Keeping you updated on the market!
For the week of
February 25, 2019
Weekly mortgage applications rise, a sign of hope for the spring homebuying season
Mortgage application volume increased 3.6 percent last week from the previous week, according to the Mortgage Bankers Association’s seasonally adjusted index. Applications to purchase a home increased 2 percent for the week — the first uptick in a month — a sign of optimism in the housing market. “After four consecutive declines, purchase applications increased almost 2 percent over the week and 2.5 percent compared to a year ago — showing some promise as we edge closer to the spring homebuying season,” said Joel Kan, MBA associate vice president.
Some real estate agents have reported surprise at better-than-expected traffic at open houses this month, and the new numbers seem to confirm those perceptions.
Still, overall volume was 2.3 percent lower than a year ago.
The biggest boost came from applications to refinance a home loan, which are far more sensitive to weekly interest rate moves. The 30-year fixed rate was essentially unchanged. Homeowners clearly saw an opportunity, as refinance applications increased 6 percent from the previous week. They were 8 percent lower than a year ago.
The positive numbers in mortgage application volume are in line with this month’s homebuilder sentiment, which rose 4 points, according to a monthly survey from the National Association of Home Builders/Wells Fargo Housing Market Index. That index showed an increase in buyer traffic, sales expectations and current sales conditions in February.
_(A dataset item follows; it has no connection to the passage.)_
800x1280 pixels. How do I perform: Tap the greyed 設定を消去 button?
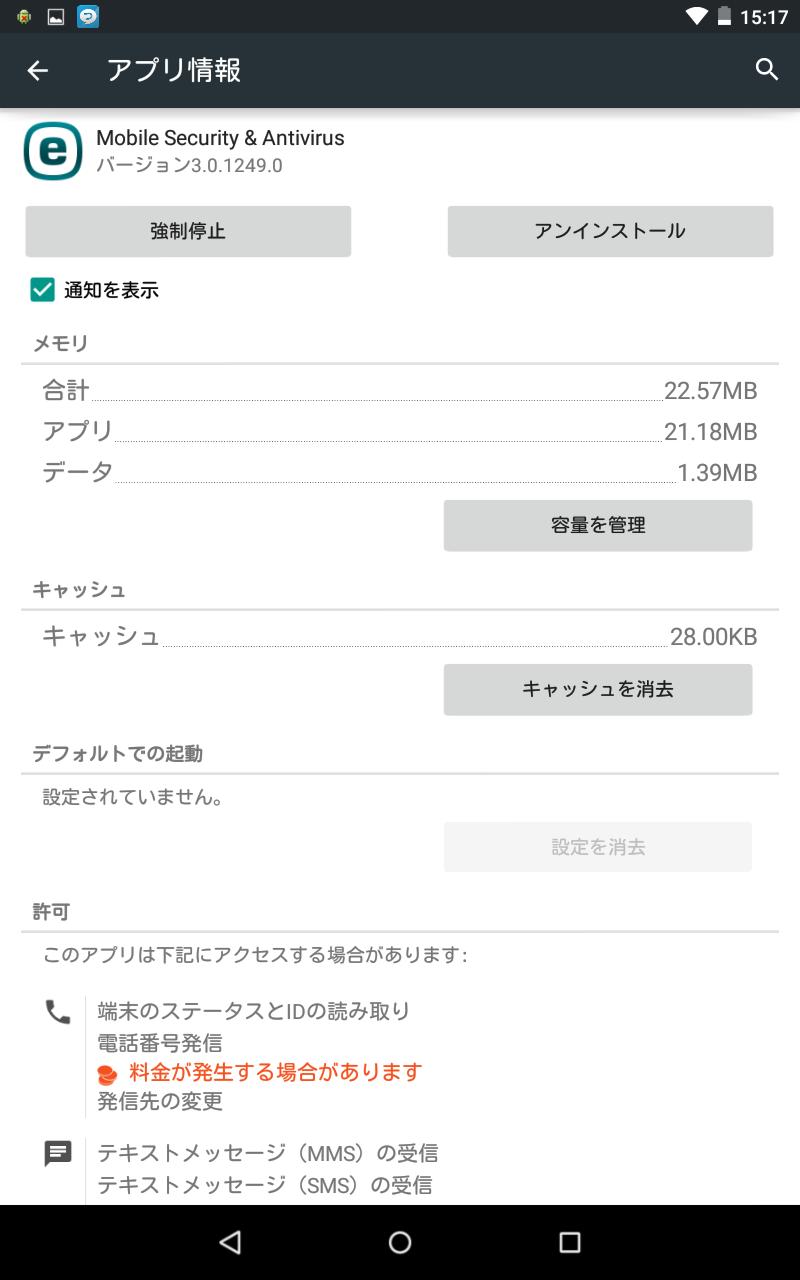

Builders still point to a concern in affordability, however, which is at a 10-year low, according to the index’s data. There continues to be a critical shortage of affordable single-family homes for sale.
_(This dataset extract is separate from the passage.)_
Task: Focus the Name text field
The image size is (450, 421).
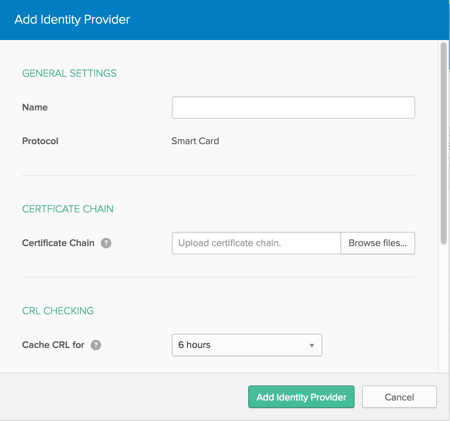Action: pyautogui.click(x=293, y=107)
“Ongoing job creation and solid household formations will keep demand firm, but builders will continue to grapple with supply-side headwinds that will dampen more vigorous growth in the single-family sector,” said NAHB chief economist Robert Dietz.
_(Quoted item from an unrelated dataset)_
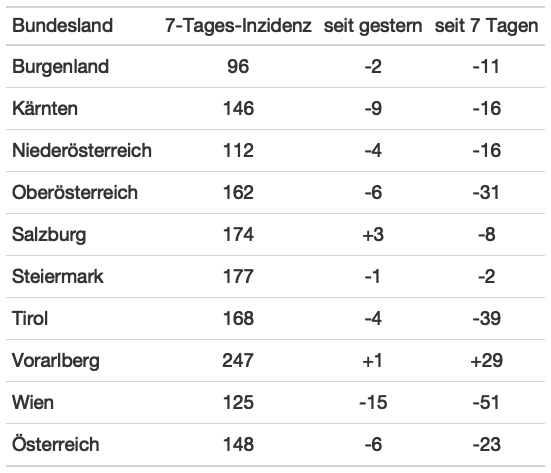Click Burgenland incidence value 96

(x=238, y=66)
Looking Ahead: Upcoming Key Market Dates
Homebuilder sentiment rises as interest rates stay in check
The nation’s homebuilders are feeling better about the state of their industry as lower interest rates boost consumer confidence.
Builder sentiment rose 4 points to 62 in February, according to a monthly survey from the National Association of Home Builders/Wells Fargo Housing Market Index. The survey stood at 71 last February. Anything above 50 on the index is considered positive.
Sentiment fell at the end of last year, largely because mortgage rates jumped in the fall, hurting affordability. Newly built homes come at a price premium to existing homes, so higher interest rates can have an outsize effect on the new construction market. Interest rates then fell sharply at the end of the year and have remained lower this year.
“Ongoing reduction in mortgage rates in recent weeks coupled with continued strength in the job market are helping to fuel builder sentiment,” said NAHB Chairman Randy Noel. “In the aftermath of the fall slowdown, many builders are reporting positive expectations for the spring selling season.”
Sales of newly built homes have been hard to read, due to the recent government shutdown and delays in reporting from the U.S. Census. Several sources noted a sharp decline in sales toward the end of the year, with a slight improvement in January. Mortgage applications to purchase newly built homes were flat in January compared with January 2018, according to the Mortgage Bankers Association. The cost to build homes continues to be a concern.
“Rising costs stemming from excessive regulations, a dearth of buildable lots, a persistent labor shortage and tariffs on lumber and other key building materials continue to make it increasingly difficult to produce housing at affordable price points,” said NAHB Chief Economist Robert Dietz.
Housing starts and builder permits data have not been reported since last year, but they have been running well below demand and historical averages since the housing crash. While single-family starts are slowly rising, there continues to be a critical shortage of homes for sale, especially at lower, more affordable prices.
Builders are still focused most on the move-up sector of the housing market, as the costs of land, labor and materials continue to run high, making it more difficult financially to build lower-priced homes.